Records to process
**********

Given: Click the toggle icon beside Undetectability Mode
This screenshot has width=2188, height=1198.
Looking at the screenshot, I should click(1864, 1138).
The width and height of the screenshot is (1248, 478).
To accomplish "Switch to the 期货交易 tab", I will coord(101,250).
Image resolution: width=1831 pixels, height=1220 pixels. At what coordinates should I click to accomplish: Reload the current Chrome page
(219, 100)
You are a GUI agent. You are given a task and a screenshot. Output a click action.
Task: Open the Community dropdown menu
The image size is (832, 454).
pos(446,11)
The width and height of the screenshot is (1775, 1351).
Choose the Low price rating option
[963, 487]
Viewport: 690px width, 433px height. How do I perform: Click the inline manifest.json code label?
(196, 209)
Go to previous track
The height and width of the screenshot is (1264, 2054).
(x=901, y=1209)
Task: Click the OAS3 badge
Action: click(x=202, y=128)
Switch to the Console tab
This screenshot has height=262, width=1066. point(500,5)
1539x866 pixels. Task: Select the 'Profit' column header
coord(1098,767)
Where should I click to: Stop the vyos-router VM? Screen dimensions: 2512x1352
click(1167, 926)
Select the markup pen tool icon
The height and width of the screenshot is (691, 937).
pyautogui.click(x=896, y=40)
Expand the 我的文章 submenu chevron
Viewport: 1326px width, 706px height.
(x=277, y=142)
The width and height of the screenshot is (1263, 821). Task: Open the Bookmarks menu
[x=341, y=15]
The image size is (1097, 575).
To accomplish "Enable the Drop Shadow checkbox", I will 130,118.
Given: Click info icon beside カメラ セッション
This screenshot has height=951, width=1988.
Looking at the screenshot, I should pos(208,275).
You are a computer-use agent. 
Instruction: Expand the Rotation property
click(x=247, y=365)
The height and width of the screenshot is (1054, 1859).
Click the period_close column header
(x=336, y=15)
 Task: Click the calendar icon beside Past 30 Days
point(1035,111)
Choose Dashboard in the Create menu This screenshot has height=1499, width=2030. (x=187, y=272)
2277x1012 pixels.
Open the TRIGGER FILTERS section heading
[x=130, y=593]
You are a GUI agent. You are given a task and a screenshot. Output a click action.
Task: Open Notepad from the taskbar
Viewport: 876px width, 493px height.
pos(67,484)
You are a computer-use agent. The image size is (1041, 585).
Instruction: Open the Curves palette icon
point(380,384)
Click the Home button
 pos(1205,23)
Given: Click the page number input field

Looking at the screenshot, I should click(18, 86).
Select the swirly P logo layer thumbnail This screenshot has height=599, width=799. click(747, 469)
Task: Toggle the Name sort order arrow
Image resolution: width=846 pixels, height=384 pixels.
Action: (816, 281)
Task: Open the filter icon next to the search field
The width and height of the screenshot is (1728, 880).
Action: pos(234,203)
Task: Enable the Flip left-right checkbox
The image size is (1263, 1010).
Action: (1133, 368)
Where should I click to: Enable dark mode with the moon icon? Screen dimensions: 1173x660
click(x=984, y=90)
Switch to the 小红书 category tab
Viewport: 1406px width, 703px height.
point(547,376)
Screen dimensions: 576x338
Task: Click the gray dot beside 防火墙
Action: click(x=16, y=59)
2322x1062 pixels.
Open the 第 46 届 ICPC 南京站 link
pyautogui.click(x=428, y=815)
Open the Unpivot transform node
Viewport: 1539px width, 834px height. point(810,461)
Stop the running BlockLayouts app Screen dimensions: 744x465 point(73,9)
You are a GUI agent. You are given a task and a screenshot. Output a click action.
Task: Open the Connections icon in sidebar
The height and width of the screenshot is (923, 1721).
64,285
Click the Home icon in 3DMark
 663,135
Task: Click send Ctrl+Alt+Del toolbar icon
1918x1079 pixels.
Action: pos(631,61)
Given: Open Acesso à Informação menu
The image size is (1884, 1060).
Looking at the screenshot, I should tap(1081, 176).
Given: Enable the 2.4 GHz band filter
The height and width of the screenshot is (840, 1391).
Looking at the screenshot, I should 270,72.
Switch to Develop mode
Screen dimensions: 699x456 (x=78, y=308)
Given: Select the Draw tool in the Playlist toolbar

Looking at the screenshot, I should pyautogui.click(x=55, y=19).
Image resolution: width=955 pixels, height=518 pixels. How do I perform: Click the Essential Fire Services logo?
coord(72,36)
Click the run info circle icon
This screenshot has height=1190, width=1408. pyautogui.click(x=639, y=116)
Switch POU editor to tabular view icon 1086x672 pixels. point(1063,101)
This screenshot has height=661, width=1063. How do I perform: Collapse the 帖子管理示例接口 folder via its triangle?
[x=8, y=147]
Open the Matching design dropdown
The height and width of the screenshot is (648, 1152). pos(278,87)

**********

Work to complete
Once you have read the listing, retype it in full, word for word.

Written response
Given: Click the toggle icon beside Undetectability Mode
This screenshot has width=2188, height=1198.
Looking at the screenshot, I should click(1864, 1138).
The width and height of the screenshot is (1248, 478).
To accomplish "Switch to the 期货交易 tab", I will coord(101,250).
Image resolution: width=1831 pixels, height=1220 pixels. At what coordinates should I click to accomplish: Reload the current Chrome page
(219, 100)
You are a GUI agent. You are given a task and a screenshot. Output a click action.
Task: Open the Community dropdown menu
The image size is (832, 454).
pos(446,11)
The width and height of the screenshot is (1775, 1351).
Choose the Low price rating option
[963, 487]
Viewport: 690px width, 433px height. How do I perform: Click the inline manifest.json code label?
(196, 209)
Go to previous track
The height and width of the screenshot is (1264, 2054).
(x=901, y=1209)
Task: Click the OAS3 badge
Action: click(x=202, y=128)
Switch to the Console tab
This screenshot has height=262, width=1066. point(500,5)
1539x866 pixels. Task: Select the 'Profit' column header
coord(1098,767)
Where should I click to: Stop the vyos-router VM? Screen dimensions: 2512x1352
click(1167, 926)
Select the markup pen tool icon
The height and width of the screenshot is (691, 937).
pyautogui.click(x=896, y=40)
Expand the 我的文章 submenu chevron
Viewport: 1326px width, 706px height.
(x=277, y=142)
The width and height of the screenshot is (1263, 821). Task: Open the Bookmarks menu
[x=341, y=15]
The image size is (1097, 575).
To accomplish "Enable the Drop Shadow checkbox", I will 130,118.
Given: Click info icon beside カメラ セッション
This screenshot has height=951, width=1988.
Looking at the screenshot, I should pos(208,275).
You are a computer-use agent. 
Instruction: Expand the Rotation property
click(x=247, y=365)
The height and width of the screenshot is (1054, 1859).
Click the period_close column header
(x=336, y=15)
 Task: Click the calendar icon beside Past 30 Days
point(1035,111)
Choose Dashboard in the Create menu This screenshot has height=1499, width=2030. (x=187, y=272)
2277x1012 pixels.
Open the TRIGGER FILTERS section heading
[x=130, y=593]
You are a GUI agent. You are given a task and a screenshot. Output a click action.
Task: Open Notepad from the taskbar
Viewport: 876px width, 493px height.
pos(67,484)
You are a computer-use agent. The image size is (1041, 585).
Instruction: Open the Curves palette icon
point(380,384)
Click the Home button
 pos(1205,23)
Given: Click the page number input field

Looking at the screenshot, I should click(18, 86).
Select the swirly P logo layer thumbnail This screenshot has height=599, width=799. click(747, 469)
Task: Toggle the Name sort order arrow
Image resolution: width=846 pixels, height=384 pixels.
Action: (816, 281)
Task: Open the filter icon next to the search field
The width and height of the screenshot is (1728, 880).
Action: pos(234,203)
Task: Enable the Flip left-right checkbox
The image size is (1263, 1010).
Action: (1133, 368)
Where should I click to: Enable dark mode with the moon icon? Screen dimensions: 1173x660
click(x=984, y=90)
Switch to the 小红书 category tab
Viewport: 1406px width, 703px height.
point(547,376)
Screen dimensions: 576x338
Task: Click the gray dot beside 防火墙
Action: click(x=16, y=59)
2322x1062 pixels.
Open the 第 46 届 ICPC 南京站 link
pyautogui.click(x=428, y=815)
Open the Unpivot transform node
Viewport: 1539px width, 834px height. point(810,461)
Stop the running BlockLayouts app Screen dimensions: 744x465 point(73,9)
You are a GUI agent. You are given a task and a screenshot. Output a click action.
Task: Open the Connections icon in sidebar
The height and width of the screenshot is (923, 1721).
64,285
Click the Home icon in 3DMark
 663,135
Task: Click send Ctrl+Alt+Del toolbar icon
1918x1079 pixels.
Action: pos(631,61)
Given: Open Acesso à Informação menu
The image size is (1884, 1060).
Looking at the screenshot, I should tap(1081, 176).
Given: Enable the 2.4 GHz band filter
The height and width of the screenshot is (840, 1391).
Looking at the screenshot, I should 270,72.
Switch to Develop mode
Screen dimensions: 699x456 (x=78, y=308)
Given: Select the Draw tool in the Playlist toolbar

Looking at the screenshot, I should pyautogui.click(x=55, y=19).
Image resolution: width=955 pixels, height=518 pixels. How do I perform: Click the Essential Fire Services logo?
coord(72,36)
Click the run info circle icon
This screenshot has height=1190, width=1408. pyautogui.click(x=639, y=116)
Switch POU editor to tabular view icon 1086x672 pixels. point(1063,101)
This screenshot has height=661, width=1063. How do I perform: Collapse the 帖子管理示例接口 folder via its triangle?
[x=8, y=147]
Open the Matching design dropdown
The height and width of the screenshot is (648, 1152). pos(278,87)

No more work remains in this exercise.